## BEGIN
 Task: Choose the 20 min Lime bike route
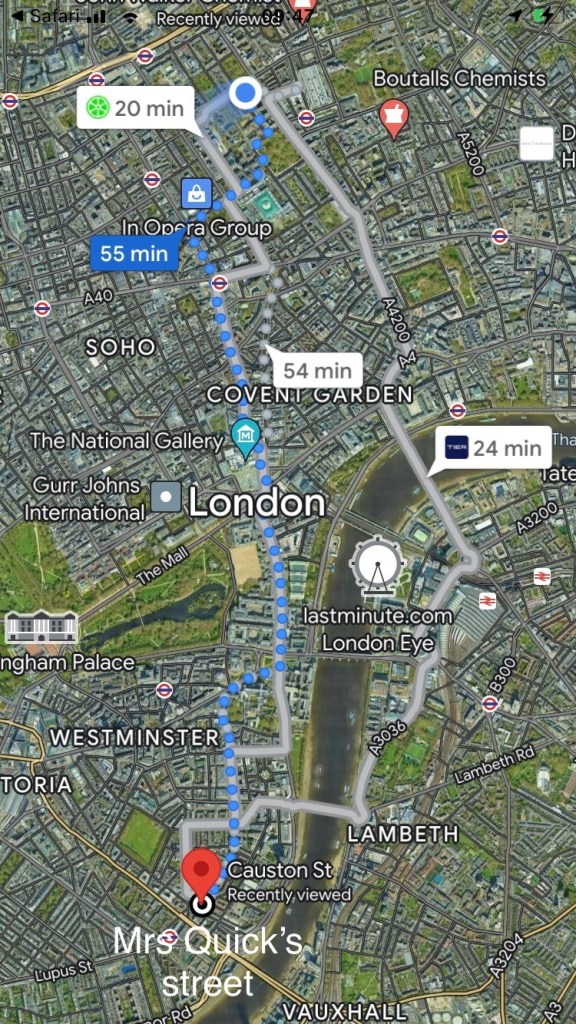136,108
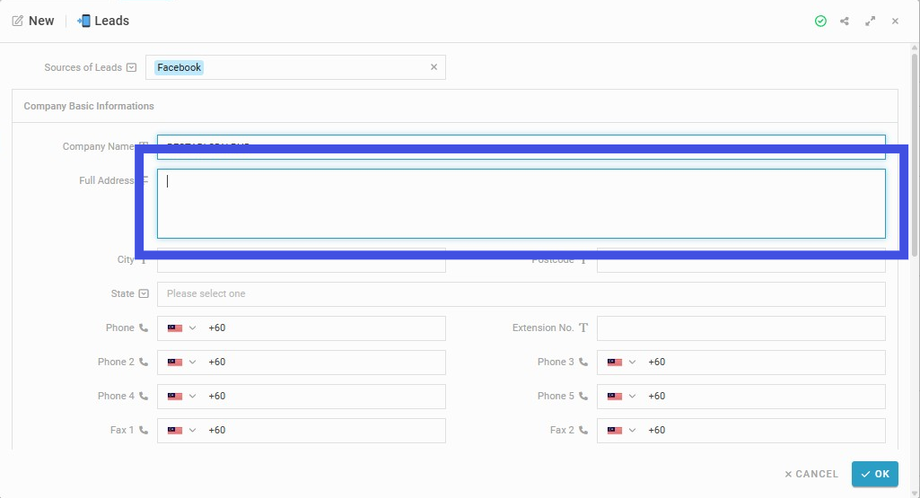Click into the Extension No. field
This screenshot has height=498, width=920.
pyautogui.click(x=741, y=328)
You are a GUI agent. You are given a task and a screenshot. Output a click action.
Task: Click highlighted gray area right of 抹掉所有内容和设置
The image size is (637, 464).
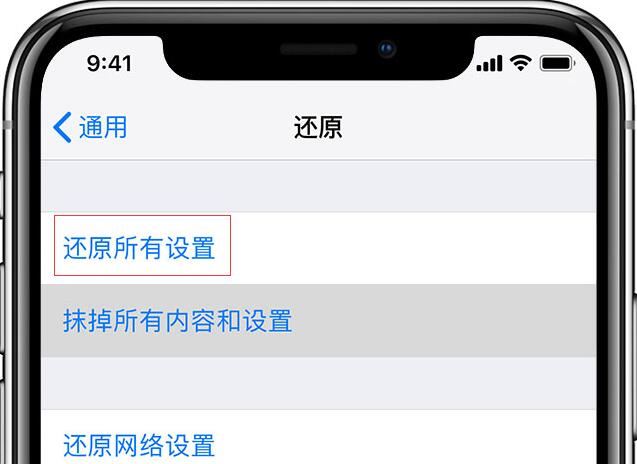click(443, 321)
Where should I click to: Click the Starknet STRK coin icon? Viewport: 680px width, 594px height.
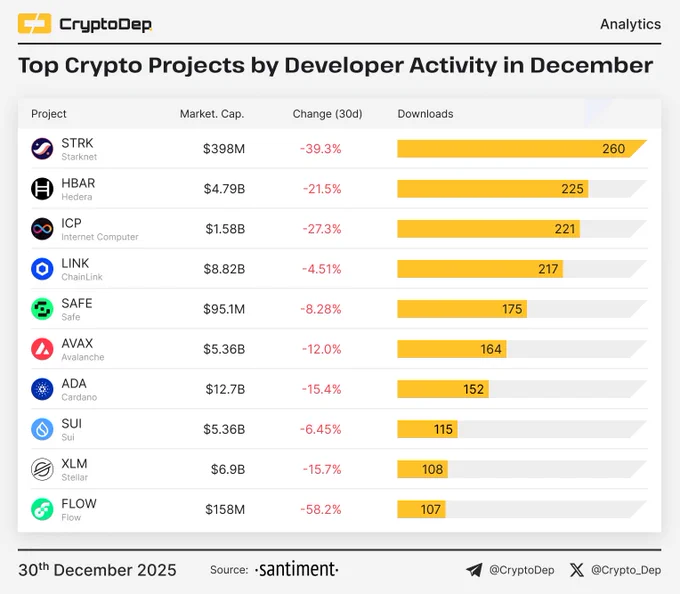(42, 149)
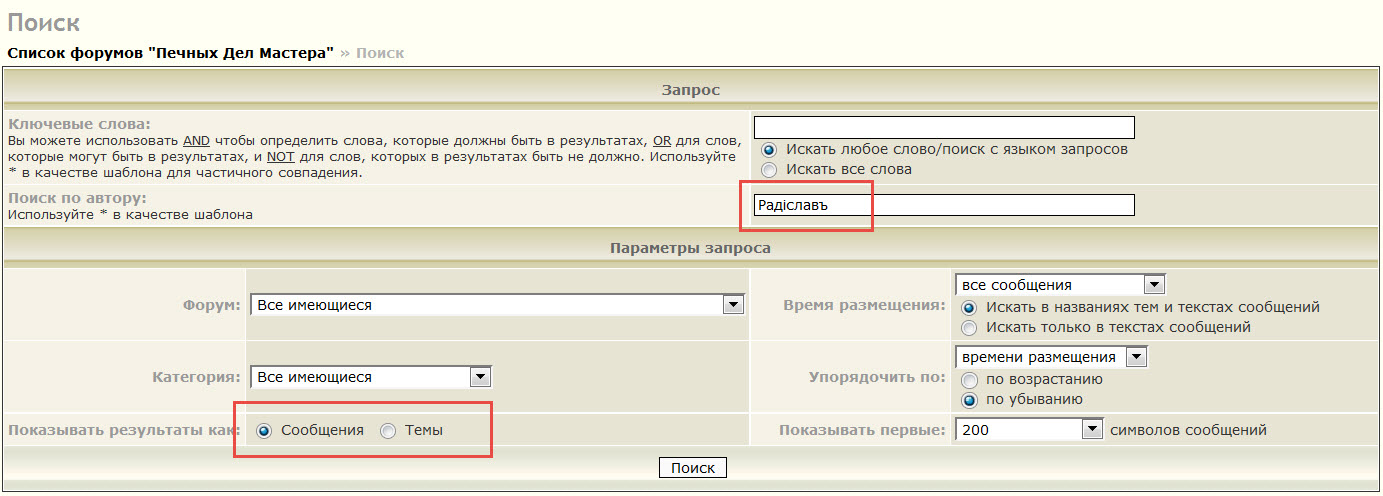
Task: Click the large "Поиск" page heading
Action: (44, 22)
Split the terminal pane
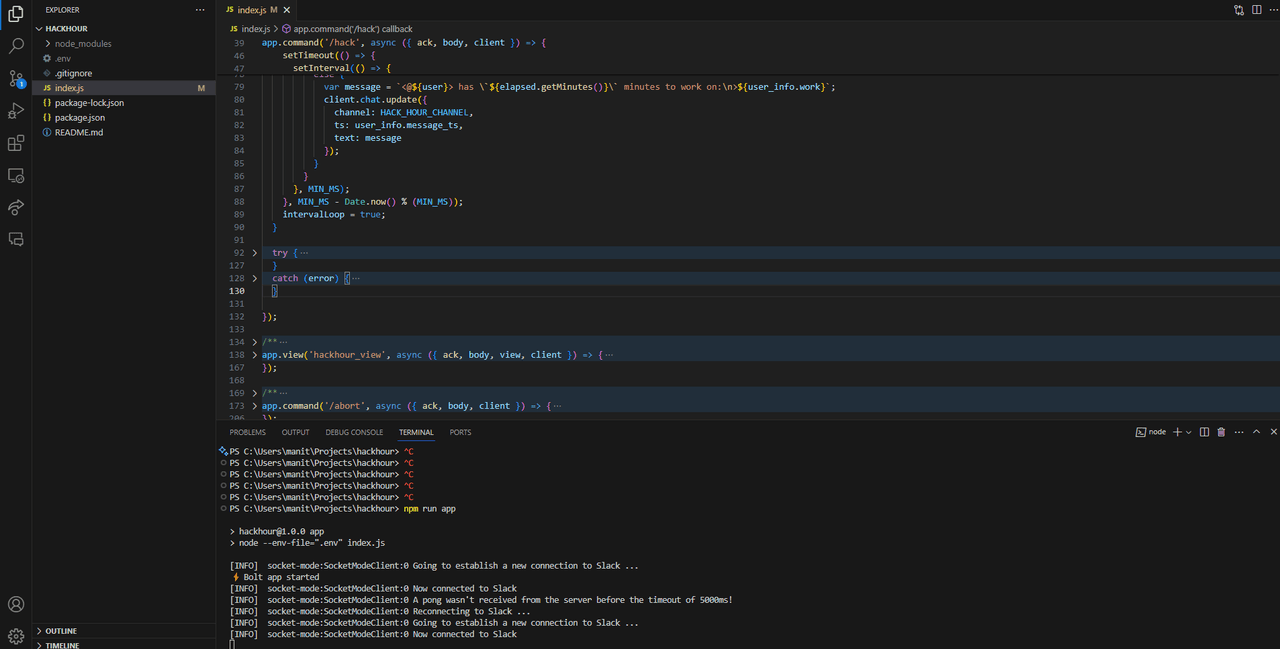This screenshot has height=649, width=1280. pyautogui.click(x=1204, y=432)
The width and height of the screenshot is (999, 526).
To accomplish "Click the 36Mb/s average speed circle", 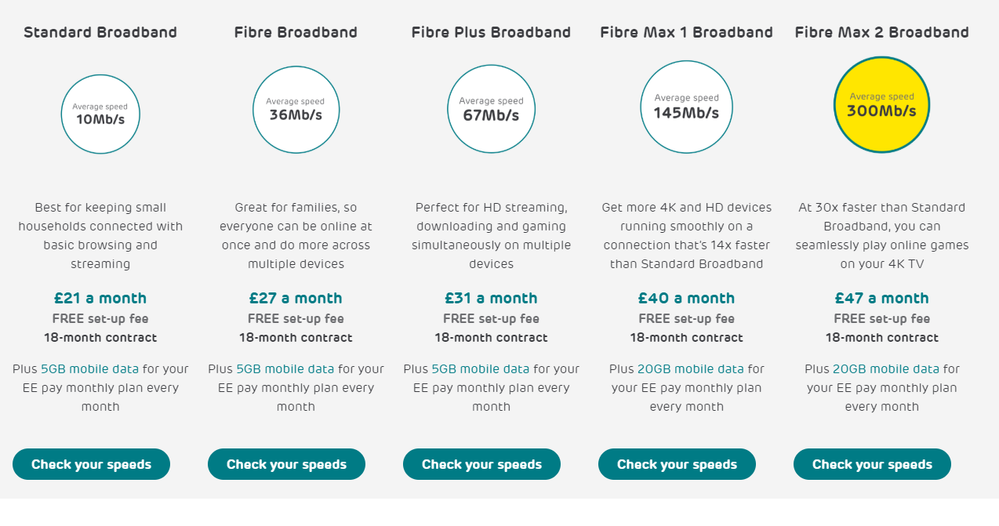I will 296,110.
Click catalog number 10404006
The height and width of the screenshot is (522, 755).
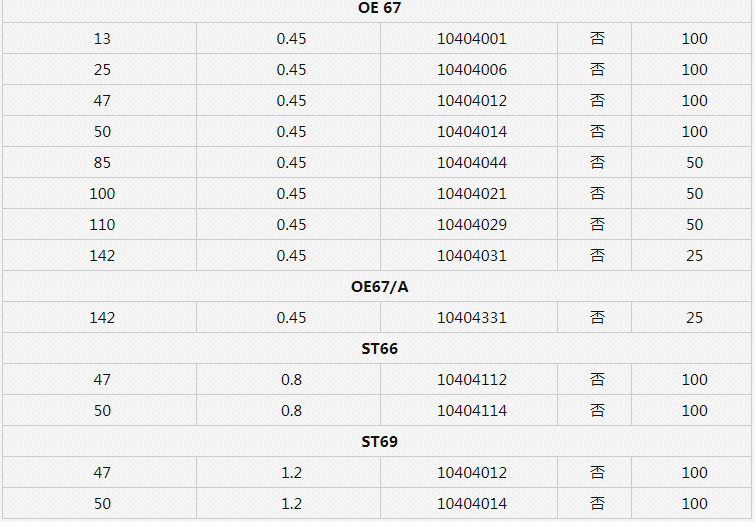point(472,69)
## END
Exercise details :: Retype the data from the line containing "Click catalog number 10404006" through the end of the data, and leave the pictures out.

Solution to this exercise ::
Click catalog number 10404006
The height and width of the screenshot is (522, 755).
point(472,69)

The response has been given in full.